Abstract

Background: Laser ablation of neointimal tissue prior to balloon dilatation has been shown to be a potential treatment modality for restenosis within previously implanted stents. It remains controversial whether this treatment provides superior acute and long‐term results compared to conventional balloon dilatation. Methods and Results: Between November 1995 and November 1996, 96 patients with significant (≥ 50%) in‐stent restenosis were randomized to receive excimer laser angioplasty with adjunctive balloon dilatation (ELCA + PTC A, n = 47) or PTCA alone (n = 49). Both groups did not differ with regard to gender, clinical history, location of the lesion, reference diameter, or lesion length.
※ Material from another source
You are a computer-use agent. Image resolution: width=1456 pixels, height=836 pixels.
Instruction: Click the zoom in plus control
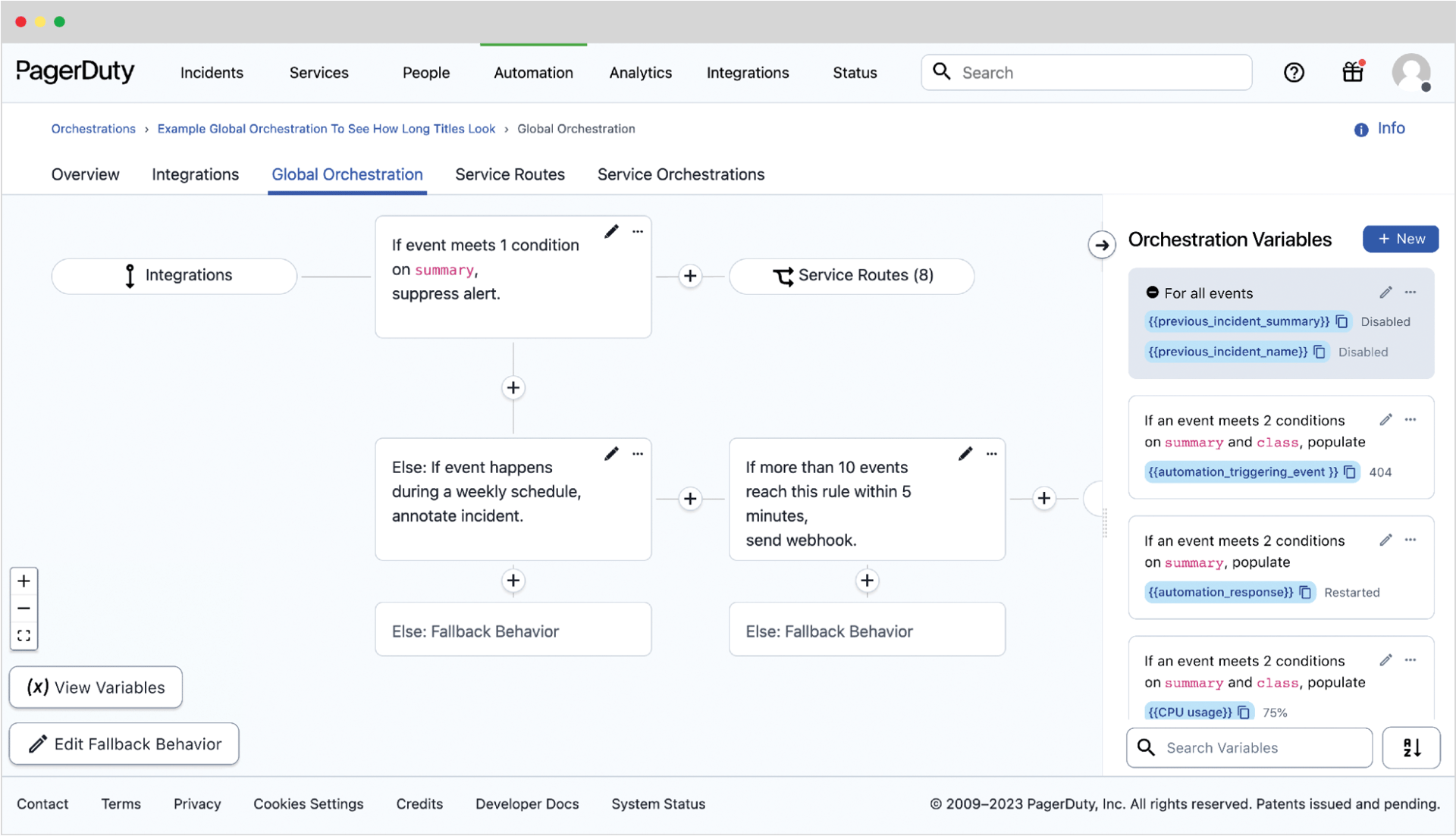tap(24, 581)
Angiographic success was achieved in 46 patients with ELCA + PTCA (98%) and in 48 patients with PTCA alone (98%). In‐hospital complications included acute closure in one patient of each group, one CABG, one repeat PTCA, and one non‐Q wave MI with ELCA + PTCA, versus two bleeding and one death with PTCA. Clinical follow‐up was obtained in all patients, while angiographic follow‐up was available in 35 of 47 (ELCA+PTCA) versus 35 of 49 (PTCA) patients with a mean follow‐up time of 163 ± 81 days. With ELCA+PTCA, MLD increased from 0.82 ± 0.38 to 1.99 ± 0.33 mm versus 0.81 ± 0.39 mm to 2.07 ± 0.60 mm with PTCA (P = NS). At follow‐up, MLD was 1.32 ± 0.60 mm with ELCA + PTCA versus 1.45 ± 0.75 mm with PTCA (P = NS). Late adverse events included nine repeat PTCA with ELCA +PTCA (19%) versus 12 with PTCA (24%), three CABG with ELCA +PTCA (6%) versus two with PTCA (4%), and one death (2%) with PTCA (P = NS). Angiographic restenosis rate was 52% with ELCA + PTCA versus 47% with PTCA alone (P = NS). Conclusion: Our data suggest that excimer laser angioplasty with adjunctive balloon dilatation for the treatment of in‐stent restenosis provides similar acute results as plain balloon dilatation and may offer no advantage over PTCA alone with regard to intermediate‐term outcomes.